If you use [some dict].items()
, it produces a list of tuples:
>>> d={3:'three',35:'thirty five',100:'one hindred'}
>>> d
{35: 'thirty five', 3: 'three', 100: 'one hindred'}
>>> d.items()
[(35, 'thirty five'), (3, 'three'), (100, 'one hindred')]
Tuples are sortable in Python:
>>> sorted(d.items())
[(3, 'three'), (35, 'thirty five'), (100, 'one hindred')]
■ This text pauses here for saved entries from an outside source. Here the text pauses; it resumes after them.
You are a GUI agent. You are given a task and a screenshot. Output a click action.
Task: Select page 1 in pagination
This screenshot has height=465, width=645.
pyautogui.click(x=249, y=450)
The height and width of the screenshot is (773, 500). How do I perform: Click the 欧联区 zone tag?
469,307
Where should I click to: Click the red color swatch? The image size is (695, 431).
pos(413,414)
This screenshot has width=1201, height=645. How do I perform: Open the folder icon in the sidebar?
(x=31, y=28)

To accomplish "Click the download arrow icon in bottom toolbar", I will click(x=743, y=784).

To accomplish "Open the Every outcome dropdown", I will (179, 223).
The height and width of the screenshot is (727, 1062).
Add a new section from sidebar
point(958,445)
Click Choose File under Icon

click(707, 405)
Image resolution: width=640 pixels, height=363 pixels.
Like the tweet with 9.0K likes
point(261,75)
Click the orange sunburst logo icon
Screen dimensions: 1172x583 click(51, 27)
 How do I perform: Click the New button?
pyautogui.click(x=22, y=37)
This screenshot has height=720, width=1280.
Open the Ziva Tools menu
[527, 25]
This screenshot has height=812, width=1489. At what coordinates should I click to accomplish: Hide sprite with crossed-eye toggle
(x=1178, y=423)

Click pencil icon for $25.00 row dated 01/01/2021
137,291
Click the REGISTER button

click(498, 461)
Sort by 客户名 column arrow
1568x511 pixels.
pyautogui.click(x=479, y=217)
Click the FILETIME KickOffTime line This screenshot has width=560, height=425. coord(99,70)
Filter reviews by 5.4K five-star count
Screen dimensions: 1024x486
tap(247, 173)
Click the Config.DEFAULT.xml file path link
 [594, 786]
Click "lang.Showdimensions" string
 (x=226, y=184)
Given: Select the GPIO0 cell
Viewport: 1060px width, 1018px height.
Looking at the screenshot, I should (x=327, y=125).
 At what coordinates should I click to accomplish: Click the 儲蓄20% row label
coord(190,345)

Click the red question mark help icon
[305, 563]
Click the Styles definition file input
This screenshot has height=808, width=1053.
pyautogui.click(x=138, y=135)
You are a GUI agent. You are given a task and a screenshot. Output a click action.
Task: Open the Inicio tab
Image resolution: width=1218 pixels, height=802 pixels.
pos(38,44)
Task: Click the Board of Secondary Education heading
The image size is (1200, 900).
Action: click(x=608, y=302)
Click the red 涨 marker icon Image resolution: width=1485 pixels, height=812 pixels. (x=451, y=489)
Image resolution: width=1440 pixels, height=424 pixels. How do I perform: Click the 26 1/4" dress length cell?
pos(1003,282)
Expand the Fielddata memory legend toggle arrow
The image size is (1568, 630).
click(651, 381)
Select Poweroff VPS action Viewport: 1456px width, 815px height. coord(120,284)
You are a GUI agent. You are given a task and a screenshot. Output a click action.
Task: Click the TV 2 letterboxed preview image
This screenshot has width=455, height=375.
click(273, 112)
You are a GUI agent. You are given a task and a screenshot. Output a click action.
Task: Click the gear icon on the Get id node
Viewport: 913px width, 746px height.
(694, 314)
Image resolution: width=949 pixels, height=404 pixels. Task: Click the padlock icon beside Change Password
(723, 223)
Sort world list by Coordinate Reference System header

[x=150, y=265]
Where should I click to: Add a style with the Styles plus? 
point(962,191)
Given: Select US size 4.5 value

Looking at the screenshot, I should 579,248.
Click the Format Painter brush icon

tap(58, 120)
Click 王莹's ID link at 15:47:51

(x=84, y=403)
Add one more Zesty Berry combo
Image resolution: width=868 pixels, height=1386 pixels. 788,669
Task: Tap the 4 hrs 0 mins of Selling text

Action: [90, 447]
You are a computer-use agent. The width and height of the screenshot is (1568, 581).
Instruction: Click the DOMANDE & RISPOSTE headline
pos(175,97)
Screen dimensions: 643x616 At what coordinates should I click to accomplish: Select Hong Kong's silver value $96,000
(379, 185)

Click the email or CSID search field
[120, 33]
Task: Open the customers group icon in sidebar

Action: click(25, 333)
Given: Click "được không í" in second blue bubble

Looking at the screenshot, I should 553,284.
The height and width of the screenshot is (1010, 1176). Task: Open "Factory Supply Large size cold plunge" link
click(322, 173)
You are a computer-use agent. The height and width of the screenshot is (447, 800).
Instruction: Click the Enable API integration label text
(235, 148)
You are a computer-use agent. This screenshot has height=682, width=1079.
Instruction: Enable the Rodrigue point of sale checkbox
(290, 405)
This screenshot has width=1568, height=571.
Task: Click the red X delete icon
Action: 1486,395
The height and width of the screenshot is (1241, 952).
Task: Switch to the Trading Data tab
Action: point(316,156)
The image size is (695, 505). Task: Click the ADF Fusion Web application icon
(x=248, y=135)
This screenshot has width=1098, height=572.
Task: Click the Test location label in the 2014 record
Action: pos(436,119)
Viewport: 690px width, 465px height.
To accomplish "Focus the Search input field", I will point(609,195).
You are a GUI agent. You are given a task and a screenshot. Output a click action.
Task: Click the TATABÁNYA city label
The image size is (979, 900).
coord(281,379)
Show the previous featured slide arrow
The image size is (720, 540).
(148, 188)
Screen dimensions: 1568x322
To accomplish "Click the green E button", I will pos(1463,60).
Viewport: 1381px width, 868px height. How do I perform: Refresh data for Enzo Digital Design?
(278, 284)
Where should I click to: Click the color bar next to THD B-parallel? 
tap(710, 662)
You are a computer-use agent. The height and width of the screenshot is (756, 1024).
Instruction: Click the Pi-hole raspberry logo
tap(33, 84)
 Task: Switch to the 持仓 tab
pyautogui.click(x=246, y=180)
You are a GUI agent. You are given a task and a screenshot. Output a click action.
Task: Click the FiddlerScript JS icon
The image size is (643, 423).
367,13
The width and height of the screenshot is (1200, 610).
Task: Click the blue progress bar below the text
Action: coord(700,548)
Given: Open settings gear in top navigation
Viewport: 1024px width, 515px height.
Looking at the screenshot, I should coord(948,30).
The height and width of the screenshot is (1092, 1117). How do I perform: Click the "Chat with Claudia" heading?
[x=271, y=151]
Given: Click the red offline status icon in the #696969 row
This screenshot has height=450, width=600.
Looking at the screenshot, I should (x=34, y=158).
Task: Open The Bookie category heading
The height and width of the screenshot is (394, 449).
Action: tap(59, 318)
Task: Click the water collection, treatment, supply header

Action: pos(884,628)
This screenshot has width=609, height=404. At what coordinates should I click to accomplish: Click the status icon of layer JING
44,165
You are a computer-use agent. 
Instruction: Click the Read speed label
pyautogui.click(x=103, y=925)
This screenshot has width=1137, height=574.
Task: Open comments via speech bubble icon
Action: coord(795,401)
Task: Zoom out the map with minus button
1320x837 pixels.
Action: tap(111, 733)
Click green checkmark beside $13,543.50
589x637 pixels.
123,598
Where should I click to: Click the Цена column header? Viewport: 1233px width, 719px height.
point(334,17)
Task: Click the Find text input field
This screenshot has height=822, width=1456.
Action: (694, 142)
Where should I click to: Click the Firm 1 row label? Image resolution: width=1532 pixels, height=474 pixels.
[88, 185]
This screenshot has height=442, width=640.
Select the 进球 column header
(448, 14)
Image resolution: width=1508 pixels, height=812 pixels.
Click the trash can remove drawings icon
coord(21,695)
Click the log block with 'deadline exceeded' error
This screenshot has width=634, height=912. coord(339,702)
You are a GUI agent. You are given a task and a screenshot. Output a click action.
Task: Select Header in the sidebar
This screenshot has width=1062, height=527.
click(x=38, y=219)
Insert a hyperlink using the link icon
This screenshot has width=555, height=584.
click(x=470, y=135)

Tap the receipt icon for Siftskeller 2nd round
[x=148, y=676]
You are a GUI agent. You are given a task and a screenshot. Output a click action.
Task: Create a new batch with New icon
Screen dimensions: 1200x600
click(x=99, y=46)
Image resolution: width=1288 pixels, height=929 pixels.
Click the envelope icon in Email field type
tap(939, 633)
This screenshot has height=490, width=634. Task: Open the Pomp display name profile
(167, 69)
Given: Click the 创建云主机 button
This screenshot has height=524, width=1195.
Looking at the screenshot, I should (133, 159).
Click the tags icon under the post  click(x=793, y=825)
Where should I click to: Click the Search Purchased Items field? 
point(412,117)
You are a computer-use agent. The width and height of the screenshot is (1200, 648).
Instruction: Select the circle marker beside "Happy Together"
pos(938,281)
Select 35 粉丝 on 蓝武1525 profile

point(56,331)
Therefore, your dictionary sorts just as you desire with Python's default sort order:
>>> lettersandnumbers = {'Z': 1, 'Y': 0, 'X': 1, 'W': 17, 'V': 4, 'U': 0,'T': 22, 'S': 21, 'R': 31, 'Q': 0, 'P': 12, 'O': 8,'N': 10, 'M': 29, 'L': 27, 'K': 14, 'J': 51, 'I': 7,'H': 14, 'G': 21, 'F': 12, 'E': 27, 'D': 40, 'C': 43,'B': 28, 'A': 34}
>>> sorted(lettersandnumbers.items())
[('A', 34), ('B', 28), ('C', 43), ('D', 40), ('E', 27), ('F', 12), ('G', 21), ('H', 14), ('I', 7), ('J', 51), ('K', 14), ('L', 27), ('M', 29), ('N', 10), ('O', 8), ('P', 12), ('Q', 0), ('R', 31), ('S', 21), ('T', 22), ('U', 0), ('V', 4), ('W', 17), ('X', 1), ('Y', 0), ('Z', 1)]
(You may need to use sorted's key
parameter if the desired order is different that the default. In the case, the default works.)
Then if you want a dict that keeps this order:
>>> from collections import OrderedDict
>>> od=OrderedDict(sorted(lettersandnumbers.items()))
>>> od.items()[0]
('A', 34)
>>> od.items()[-1]
('Z', 1)
But ordered dict is based on insertion order, so it will be unsorted if you add anything that is not in sort order.
Better still, avoid the making an unnecessary copy of the dict, and just iterate on the dict as needed in the then current sort order:
for k,v in sorted(d.items()):
# deal with the key and value in sorted order at that moment...
With Python 2, you need to use d.iteritems() or you will produce 2 temp lists: 1 for the items and 1 to sort. With Py 3 (or with Py 2 and d.iteritems() method) only 1 temp list is produced for the sort.